▶ _PROMPT_
Two lines in the data below mark the range: the one with "Viewport: 644px width, 1024px height." and the one with "Given: Open 詳細 for 南満州鉄道社員録_大正7年 row". Return both, along with every line between them, exactly.

▶ _MATERIAL FOR THIS TASK_
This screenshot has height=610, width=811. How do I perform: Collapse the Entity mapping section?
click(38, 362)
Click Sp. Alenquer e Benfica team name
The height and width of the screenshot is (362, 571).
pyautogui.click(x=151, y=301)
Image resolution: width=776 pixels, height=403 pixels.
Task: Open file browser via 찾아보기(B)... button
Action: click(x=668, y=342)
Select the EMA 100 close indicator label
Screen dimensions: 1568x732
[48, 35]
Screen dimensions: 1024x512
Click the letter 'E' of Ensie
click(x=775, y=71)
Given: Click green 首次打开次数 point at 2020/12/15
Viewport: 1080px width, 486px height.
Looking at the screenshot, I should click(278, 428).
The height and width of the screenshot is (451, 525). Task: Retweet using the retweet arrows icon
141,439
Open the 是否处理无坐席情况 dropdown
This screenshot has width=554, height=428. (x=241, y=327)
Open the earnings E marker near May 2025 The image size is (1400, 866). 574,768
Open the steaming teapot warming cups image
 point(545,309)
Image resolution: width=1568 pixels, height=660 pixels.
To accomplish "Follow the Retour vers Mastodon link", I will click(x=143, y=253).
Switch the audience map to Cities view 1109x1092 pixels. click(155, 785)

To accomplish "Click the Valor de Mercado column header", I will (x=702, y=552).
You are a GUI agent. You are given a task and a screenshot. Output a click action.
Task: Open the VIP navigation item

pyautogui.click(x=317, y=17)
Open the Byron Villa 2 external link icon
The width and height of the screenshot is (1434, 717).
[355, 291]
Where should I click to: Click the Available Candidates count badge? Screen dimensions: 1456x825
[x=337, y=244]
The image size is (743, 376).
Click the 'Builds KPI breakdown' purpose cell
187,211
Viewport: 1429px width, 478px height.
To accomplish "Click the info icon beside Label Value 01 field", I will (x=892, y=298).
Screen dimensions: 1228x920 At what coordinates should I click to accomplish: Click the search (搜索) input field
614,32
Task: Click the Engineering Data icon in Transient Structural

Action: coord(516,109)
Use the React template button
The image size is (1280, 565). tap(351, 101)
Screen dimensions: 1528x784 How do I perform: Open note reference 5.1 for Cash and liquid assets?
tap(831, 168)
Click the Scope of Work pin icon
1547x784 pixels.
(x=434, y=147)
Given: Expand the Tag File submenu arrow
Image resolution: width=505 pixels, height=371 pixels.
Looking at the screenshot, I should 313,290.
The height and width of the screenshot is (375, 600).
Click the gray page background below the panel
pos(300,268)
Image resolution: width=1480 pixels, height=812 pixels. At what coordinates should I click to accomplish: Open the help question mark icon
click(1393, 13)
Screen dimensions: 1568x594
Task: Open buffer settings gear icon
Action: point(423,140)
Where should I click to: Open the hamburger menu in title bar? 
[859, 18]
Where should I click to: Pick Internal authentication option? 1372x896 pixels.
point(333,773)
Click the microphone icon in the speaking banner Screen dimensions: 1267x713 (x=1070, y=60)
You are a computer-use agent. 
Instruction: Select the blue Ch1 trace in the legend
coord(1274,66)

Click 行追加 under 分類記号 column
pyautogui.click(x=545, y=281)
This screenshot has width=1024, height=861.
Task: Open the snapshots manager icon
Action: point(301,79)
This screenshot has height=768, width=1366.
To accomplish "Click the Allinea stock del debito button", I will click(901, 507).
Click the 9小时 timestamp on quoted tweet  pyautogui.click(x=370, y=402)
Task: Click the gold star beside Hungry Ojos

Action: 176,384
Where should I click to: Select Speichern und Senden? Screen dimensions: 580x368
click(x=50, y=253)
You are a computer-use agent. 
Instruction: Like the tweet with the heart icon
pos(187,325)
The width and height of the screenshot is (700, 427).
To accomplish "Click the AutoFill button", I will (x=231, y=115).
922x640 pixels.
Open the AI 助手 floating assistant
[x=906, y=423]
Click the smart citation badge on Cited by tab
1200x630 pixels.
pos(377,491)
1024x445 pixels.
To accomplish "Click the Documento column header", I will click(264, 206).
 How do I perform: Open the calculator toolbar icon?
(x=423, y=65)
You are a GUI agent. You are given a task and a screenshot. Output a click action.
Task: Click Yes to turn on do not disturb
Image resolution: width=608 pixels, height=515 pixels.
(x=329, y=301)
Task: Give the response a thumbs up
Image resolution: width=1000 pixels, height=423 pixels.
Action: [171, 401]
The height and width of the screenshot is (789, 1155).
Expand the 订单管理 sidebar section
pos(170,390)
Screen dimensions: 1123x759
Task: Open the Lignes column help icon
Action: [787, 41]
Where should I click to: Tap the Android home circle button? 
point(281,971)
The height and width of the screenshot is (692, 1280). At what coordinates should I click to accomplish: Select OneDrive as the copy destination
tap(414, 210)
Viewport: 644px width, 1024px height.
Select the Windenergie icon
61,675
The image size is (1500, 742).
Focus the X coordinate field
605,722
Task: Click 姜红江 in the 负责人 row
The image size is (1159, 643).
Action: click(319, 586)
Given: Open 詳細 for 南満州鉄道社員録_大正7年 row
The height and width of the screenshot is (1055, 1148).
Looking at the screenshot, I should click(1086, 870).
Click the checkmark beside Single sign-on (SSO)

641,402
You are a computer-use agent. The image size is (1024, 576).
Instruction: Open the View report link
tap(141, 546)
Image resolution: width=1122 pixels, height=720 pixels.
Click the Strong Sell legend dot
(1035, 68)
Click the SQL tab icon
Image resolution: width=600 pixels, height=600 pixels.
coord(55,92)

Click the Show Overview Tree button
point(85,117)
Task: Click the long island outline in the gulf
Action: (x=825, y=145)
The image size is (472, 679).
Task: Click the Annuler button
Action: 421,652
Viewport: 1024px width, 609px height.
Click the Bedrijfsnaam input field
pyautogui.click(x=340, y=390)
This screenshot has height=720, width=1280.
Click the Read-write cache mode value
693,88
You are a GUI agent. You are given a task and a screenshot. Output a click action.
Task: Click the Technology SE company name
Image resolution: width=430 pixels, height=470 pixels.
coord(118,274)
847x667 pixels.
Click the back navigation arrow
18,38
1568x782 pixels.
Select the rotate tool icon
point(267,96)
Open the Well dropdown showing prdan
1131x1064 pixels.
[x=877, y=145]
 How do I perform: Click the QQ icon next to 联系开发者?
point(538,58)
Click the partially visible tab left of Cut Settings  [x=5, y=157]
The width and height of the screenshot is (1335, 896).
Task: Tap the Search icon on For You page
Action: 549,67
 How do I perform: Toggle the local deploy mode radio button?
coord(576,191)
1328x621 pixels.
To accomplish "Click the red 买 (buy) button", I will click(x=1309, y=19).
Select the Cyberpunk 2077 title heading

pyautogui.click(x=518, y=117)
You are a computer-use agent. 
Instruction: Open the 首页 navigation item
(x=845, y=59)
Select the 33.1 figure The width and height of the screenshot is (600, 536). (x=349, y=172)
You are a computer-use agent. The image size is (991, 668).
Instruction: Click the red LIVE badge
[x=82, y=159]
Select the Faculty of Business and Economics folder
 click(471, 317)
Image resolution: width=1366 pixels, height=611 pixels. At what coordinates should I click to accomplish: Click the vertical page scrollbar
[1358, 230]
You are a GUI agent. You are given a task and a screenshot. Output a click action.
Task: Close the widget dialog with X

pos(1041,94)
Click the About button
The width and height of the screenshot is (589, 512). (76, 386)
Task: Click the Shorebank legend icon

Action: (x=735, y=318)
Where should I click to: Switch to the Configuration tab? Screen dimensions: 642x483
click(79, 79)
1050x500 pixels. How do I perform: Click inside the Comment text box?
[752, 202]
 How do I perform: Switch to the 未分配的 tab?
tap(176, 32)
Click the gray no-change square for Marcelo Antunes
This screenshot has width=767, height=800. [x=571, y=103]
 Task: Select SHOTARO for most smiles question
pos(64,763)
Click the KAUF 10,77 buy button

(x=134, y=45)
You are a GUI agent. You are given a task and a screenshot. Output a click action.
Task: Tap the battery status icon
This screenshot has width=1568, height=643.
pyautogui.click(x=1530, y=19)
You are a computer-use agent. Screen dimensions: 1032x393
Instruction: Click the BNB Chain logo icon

▶ _FINAL ANSWER_
Viewport: 644px width, 1024px height.
Select the Windenergie icon
61,675
The image size is (1500, 742).
Focus the X coordinate field
605,722
Task: Click 姜红江 in the 负责人 row
The image size is (1159, 643).
Action: click(319, 586)
Given: Open 詳細 for 南満州鉄道社員録_大正7年 row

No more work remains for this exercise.